I've met this issue today. I'm sure I've met it before, but I've probably used some tedious, bug-prone, workaround.

volodymyrprokopyuk commented 8 months ago

Hi,

A solution I use to solve this problem does two regexp matches: one for Replace and another for Find which is inefficient:

func main() {
  str := "a: b, c: d"
  re := regexp.MustCompile(`(\w+): (\w+)`)
  transformString := func(s string) string {
    m := re.FindStringSubmatch(s) // inefficiency: match again
    k, v := m[1], m[2]
    return fmt.Sprintf("%v: %v", strings.ToUpper(v), strings.ToUpper(k))
  }
  rpl := re.ReplaceAllStringFunc(str, transformString) // first match
  fmt.Println(rpl) // B: A, D: C
}

The function ReplaceAllStringSubmatchFunc() is missing from the regexp package.
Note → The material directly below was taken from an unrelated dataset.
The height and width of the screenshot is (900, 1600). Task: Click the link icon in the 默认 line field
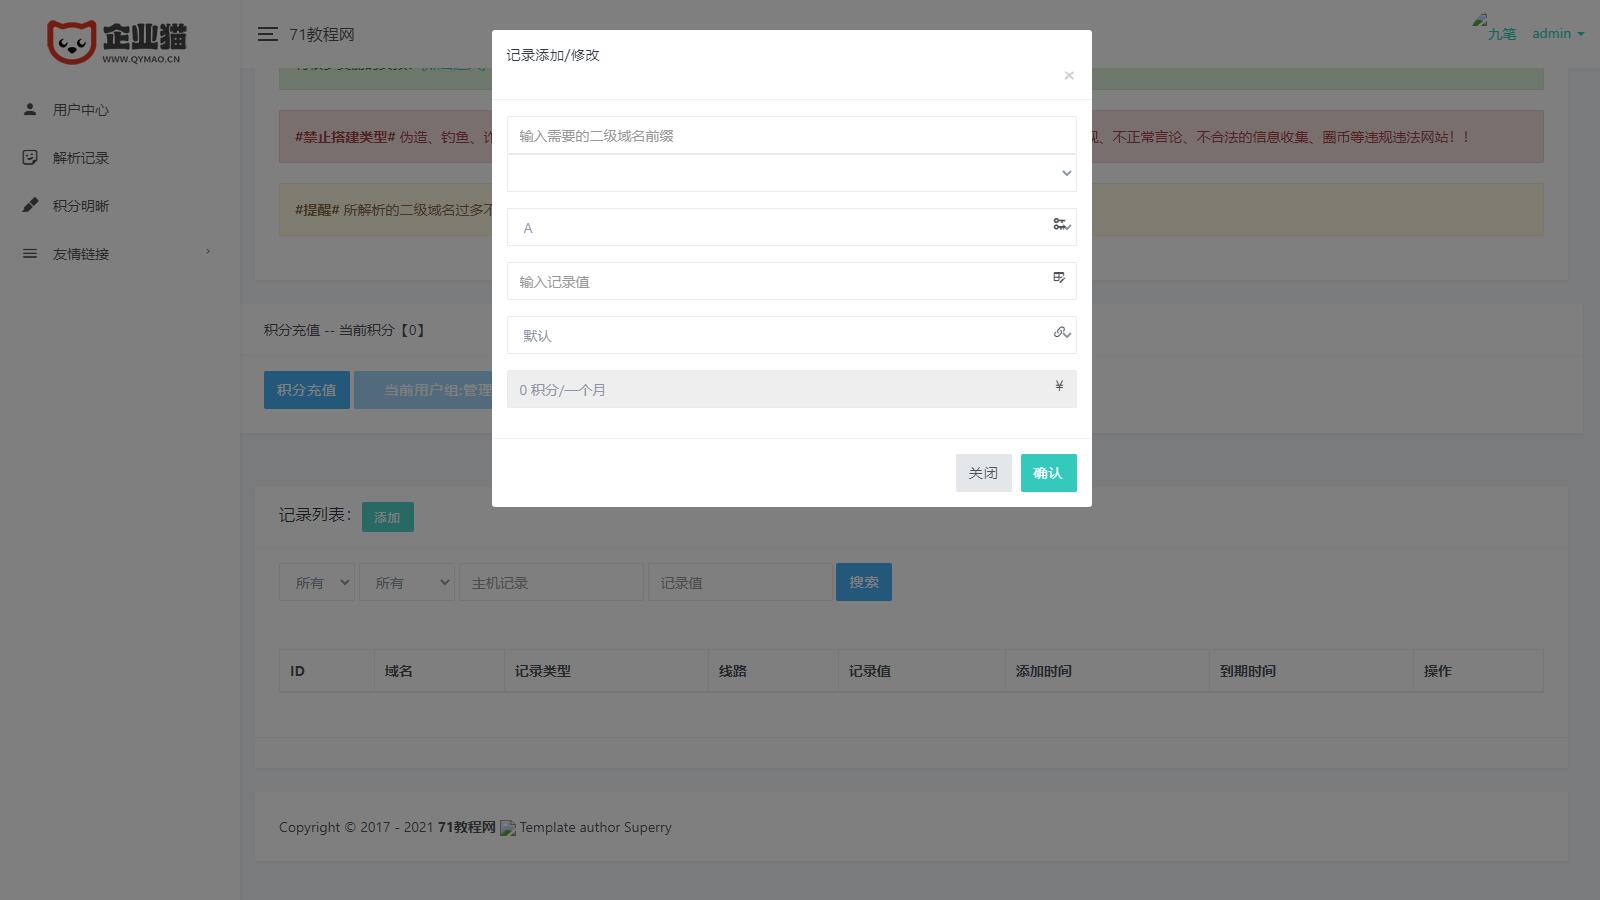[1061, 332]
With this function the code would look like:

func main() {
  str := "a: b, c: d"
  re := regexp.MustCompile(`(\w+): (\w+)`)
  transformSubmatch := func(m []string) string {
    k, v := m[1], m[2]
    return fmt.Sprintf("%v: %v", strings.ToUpper(v), strings.ToUpper(k))
  }
  rpl := re.ReplaceAllStringSubmatchFunc(str, transformSubmatch) // new function
  fmt.Println(rpl) // B: A, D: C
}

I'm looking forward for the ReplaceAllStringSubmatchFunc() to be included into the regexp package, as this situation is quite recurring.

Thank you!